* [Exercise]: Copy the lines as a numbered list, starting at the line with "The image size is (700, 633)." and going up to and including the line with "Image resolution: width=932". Leave out blank lines.
%%
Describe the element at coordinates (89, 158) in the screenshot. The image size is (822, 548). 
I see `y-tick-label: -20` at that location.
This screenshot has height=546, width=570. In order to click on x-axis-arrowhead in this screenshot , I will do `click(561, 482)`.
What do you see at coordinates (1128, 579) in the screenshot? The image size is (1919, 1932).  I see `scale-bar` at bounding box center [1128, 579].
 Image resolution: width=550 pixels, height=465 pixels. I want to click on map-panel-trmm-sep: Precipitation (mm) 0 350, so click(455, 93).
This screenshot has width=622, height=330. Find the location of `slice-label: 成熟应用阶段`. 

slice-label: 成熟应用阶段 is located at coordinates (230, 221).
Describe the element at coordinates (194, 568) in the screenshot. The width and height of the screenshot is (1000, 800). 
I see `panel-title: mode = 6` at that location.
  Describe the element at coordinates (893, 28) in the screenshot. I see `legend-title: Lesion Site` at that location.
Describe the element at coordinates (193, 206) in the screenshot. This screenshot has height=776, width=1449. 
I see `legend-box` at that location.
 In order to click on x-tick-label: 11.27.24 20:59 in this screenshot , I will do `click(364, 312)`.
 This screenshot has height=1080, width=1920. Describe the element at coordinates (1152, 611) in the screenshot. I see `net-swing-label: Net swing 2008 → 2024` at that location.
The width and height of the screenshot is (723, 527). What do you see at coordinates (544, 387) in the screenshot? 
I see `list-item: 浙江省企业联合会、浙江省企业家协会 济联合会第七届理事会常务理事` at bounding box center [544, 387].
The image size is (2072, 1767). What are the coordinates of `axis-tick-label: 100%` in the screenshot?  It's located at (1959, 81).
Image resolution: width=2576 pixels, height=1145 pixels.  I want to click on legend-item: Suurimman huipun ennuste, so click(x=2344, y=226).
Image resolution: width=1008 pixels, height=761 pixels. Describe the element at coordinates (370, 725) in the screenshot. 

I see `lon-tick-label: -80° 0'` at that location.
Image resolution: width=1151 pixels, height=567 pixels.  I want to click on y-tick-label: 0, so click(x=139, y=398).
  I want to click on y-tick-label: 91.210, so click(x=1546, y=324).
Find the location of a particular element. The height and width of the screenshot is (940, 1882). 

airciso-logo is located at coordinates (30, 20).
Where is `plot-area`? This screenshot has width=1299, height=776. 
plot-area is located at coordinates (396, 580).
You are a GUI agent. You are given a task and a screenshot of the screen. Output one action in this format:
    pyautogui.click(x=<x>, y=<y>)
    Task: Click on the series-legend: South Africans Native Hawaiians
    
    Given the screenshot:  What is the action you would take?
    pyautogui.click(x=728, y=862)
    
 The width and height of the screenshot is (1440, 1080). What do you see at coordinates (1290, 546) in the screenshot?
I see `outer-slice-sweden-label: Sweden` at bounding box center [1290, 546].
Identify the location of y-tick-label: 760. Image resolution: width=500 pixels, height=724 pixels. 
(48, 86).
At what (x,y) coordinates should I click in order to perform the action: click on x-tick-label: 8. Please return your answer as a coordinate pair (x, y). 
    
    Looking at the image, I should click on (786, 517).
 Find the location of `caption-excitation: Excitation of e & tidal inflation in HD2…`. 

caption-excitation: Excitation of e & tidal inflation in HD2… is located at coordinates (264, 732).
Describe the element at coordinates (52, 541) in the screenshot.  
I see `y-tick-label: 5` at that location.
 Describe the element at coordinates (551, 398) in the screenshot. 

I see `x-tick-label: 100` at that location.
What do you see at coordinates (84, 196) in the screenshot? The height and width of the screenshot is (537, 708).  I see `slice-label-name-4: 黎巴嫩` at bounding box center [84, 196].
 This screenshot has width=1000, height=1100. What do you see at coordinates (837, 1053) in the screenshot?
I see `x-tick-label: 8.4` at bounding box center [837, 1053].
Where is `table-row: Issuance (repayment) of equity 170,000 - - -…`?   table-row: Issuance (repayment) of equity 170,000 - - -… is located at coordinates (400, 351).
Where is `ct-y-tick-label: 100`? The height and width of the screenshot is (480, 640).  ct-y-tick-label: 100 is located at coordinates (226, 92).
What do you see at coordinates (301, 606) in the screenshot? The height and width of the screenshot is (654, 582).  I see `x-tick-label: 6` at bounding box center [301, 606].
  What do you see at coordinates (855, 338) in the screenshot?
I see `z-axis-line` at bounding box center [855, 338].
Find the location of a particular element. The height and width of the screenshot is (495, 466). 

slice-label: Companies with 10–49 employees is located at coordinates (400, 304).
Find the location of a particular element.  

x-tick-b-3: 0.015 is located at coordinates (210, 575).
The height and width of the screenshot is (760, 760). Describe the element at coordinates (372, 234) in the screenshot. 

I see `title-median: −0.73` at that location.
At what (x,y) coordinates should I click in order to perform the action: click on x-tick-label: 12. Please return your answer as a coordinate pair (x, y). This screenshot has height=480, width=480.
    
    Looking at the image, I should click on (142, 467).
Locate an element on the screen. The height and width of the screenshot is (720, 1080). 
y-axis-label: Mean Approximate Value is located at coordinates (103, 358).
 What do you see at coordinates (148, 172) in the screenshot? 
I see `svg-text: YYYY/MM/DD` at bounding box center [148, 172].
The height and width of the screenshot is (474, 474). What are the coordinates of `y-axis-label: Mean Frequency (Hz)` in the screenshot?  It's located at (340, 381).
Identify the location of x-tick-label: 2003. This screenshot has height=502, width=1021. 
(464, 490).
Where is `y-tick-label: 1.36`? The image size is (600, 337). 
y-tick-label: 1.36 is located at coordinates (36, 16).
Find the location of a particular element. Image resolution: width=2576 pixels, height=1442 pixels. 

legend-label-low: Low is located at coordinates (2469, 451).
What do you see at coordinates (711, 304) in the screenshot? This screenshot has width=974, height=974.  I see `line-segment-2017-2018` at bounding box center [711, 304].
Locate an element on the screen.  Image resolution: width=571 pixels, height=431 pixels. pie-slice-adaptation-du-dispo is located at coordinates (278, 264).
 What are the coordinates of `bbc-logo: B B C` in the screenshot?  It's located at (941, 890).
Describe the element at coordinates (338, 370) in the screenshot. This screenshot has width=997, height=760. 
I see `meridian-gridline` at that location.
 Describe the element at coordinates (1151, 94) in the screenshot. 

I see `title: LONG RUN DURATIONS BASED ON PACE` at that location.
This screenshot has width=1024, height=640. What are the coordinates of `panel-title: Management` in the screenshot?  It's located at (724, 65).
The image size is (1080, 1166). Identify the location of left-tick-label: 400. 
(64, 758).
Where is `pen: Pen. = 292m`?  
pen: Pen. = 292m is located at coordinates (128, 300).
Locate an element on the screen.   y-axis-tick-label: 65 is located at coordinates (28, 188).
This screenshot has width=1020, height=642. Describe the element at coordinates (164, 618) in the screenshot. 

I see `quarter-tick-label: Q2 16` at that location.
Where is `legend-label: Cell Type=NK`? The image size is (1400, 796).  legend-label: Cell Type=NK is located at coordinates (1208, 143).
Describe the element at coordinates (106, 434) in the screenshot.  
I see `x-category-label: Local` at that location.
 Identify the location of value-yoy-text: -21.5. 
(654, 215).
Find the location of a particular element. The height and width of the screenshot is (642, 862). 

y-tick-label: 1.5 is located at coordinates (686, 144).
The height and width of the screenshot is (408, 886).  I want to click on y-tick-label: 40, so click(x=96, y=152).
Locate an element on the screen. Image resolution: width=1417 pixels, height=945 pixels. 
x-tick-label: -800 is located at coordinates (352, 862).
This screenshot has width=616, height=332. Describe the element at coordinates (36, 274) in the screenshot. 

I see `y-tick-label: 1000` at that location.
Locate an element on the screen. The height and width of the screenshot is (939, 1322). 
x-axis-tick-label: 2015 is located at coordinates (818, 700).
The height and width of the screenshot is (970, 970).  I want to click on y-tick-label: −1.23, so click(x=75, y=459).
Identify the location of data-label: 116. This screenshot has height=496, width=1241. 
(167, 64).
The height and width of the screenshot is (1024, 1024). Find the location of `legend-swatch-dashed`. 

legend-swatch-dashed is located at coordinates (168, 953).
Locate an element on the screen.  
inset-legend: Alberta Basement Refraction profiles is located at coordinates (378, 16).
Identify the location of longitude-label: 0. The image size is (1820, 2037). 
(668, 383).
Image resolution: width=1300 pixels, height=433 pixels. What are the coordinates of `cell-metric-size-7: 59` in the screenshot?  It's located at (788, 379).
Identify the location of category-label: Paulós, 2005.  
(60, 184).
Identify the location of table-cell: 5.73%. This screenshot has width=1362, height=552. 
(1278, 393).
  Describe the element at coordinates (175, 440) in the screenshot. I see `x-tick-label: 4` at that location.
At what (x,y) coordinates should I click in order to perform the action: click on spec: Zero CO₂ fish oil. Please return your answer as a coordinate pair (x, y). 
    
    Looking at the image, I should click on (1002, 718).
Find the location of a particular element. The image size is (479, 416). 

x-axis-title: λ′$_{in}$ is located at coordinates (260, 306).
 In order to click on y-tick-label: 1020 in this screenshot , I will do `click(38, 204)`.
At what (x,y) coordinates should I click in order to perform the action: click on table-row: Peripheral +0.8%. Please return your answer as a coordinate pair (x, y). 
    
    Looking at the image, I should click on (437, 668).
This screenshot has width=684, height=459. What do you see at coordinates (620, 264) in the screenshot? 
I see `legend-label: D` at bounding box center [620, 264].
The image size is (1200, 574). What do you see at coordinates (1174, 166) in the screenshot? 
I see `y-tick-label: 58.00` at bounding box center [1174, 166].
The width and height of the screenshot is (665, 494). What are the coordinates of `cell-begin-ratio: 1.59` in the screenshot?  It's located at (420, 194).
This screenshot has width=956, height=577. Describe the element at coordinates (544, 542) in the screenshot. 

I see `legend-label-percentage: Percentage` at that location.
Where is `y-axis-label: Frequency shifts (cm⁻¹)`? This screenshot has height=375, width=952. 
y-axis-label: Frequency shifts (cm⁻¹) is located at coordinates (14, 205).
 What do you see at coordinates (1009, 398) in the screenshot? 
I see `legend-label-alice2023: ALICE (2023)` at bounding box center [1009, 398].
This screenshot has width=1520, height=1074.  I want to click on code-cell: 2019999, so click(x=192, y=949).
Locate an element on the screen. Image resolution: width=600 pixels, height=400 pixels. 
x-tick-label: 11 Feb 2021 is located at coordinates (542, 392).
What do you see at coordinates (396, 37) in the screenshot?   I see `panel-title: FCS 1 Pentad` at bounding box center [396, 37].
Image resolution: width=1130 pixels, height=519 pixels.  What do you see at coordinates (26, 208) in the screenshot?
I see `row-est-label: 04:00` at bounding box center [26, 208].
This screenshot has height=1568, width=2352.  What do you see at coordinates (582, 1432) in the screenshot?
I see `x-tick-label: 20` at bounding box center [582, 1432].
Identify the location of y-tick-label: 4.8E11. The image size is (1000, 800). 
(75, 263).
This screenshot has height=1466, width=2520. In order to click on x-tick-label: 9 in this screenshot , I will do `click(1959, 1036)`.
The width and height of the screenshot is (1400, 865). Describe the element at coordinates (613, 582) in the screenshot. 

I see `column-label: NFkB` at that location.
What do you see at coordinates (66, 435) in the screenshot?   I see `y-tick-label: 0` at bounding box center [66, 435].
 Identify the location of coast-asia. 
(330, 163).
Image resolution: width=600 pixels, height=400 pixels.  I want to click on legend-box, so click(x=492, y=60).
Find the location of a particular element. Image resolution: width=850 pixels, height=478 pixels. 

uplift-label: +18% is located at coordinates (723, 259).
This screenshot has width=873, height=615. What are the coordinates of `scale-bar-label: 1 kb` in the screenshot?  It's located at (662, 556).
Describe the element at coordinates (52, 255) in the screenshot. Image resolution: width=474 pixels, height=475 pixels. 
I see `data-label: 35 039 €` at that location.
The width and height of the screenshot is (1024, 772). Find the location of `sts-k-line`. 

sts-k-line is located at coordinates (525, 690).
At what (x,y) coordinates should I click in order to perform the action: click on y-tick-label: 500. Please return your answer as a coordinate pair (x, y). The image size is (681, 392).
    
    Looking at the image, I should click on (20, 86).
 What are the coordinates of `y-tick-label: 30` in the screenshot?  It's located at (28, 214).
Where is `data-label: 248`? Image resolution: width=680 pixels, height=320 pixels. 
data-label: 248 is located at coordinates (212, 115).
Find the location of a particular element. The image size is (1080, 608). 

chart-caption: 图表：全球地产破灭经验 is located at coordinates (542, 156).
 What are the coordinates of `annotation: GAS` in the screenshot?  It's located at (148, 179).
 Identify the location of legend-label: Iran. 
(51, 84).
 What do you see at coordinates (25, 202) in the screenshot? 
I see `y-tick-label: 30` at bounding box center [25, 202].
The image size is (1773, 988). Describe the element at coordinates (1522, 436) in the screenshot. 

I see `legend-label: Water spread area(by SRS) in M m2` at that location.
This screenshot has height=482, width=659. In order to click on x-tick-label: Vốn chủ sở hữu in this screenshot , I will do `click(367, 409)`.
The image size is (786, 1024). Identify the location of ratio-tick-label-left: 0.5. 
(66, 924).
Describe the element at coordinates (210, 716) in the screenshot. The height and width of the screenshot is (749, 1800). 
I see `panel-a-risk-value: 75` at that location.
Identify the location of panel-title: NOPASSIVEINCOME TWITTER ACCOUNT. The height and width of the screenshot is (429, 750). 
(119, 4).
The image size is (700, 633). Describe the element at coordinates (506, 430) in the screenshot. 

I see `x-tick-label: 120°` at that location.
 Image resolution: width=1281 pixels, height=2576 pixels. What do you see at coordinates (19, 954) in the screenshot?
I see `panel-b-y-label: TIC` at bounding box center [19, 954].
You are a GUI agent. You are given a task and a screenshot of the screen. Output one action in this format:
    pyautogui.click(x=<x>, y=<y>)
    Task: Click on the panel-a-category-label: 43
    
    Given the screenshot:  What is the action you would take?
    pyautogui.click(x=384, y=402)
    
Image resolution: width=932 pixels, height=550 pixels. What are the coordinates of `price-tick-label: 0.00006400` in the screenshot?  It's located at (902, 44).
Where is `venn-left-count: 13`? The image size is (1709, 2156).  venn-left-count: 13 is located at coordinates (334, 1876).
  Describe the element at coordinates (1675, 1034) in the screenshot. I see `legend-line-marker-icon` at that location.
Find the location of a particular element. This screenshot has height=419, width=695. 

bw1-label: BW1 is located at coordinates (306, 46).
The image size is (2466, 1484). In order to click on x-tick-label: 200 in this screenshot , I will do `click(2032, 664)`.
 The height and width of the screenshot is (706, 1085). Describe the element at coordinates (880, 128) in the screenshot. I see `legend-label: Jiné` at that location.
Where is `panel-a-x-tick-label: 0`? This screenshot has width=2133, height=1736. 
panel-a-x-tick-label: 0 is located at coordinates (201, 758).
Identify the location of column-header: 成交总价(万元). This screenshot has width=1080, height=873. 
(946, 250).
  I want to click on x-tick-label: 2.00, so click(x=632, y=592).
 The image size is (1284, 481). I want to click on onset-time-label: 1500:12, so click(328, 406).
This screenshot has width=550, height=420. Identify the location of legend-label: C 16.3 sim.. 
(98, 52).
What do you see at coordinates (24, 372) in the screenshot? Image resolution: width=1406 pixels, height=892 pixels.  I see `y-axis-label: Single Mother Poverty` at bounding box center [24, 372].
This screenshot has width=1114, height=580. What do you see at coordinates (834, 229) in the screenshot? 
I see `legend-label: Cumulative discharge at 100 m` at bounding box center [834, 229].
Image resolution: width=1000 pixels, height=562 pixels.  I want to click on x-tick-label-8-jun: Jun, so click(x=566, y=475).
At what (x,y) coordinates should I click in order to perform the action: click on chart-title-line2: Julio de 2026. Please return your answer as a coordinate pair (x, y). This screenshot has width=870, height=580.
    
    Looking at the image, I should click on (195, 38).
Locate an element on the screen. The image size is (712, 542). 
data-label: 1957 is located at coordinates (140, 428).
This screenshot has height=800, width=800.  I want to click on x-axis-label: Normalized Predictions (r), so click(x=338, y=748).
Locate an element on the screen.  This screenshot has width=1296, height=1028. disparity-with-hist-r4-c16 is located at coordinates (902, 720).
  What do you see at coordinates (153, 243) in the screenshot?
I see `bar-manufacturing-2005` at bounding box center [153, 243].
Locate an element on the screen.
%%
* [Answer to this exercise]:
1. The image size is (700, 633). Describe the element at coordinates (506, 430) in the screenshot. 
2. I see `x-tick-label: 120°` at that location.
3.  Image resolution: width=1281 pixels, height=2576 pixels. What do you see at coordinates (19, 954) in the screenshot?
4. I see `panel-b-y-label: TIC` at bounding box center [19, 954].
5. You are a GUI agent. You are given a task and a screenshot of the screen. Output one action in this format:
6.     pyautogui.click(x=<x>, y=<y>)
7.     Task: Click on the panel-a-category-label: 43
8.     Given the screenshot:  What is the action you would take?
9.     pyautogui.click(x=384, y=402)
10. Image resolution: width=932 pixels, height=550 pixels. What are the coordinates of `price-tick-label: 0.00006400` in the screenshot?  It's located at (902, 44).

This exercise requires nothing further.